Brief = Scan the listing below for the word "accomplish", then copy each line that has it.

══════════

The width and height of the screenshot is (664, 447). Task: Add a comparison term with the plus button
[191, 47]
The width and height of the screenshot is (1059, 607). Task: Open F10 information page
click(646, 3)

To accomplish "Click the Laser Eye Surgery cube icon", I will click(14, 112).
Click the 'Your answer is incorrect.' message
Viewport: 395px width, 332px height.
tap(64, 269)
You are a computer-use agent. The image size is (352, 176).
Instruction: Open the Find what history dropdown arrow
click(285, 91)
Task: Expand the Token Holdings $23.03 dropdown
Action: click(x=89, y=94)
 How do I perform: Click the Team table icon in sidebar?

══════════

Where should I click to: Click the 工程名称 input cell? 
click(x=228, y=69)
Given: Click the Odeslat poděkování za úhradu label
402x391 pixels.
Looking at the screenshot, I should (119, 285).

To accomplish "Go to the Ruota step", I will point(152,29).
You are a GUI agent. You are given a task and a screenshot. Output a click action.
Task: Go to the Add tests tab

══════════

Answer for the task =
To accomplish "Click the Laser Eye Surgery cube icon", I will click(14, 112).
To accomplish "Go to the Ruota step", I will point(152,29).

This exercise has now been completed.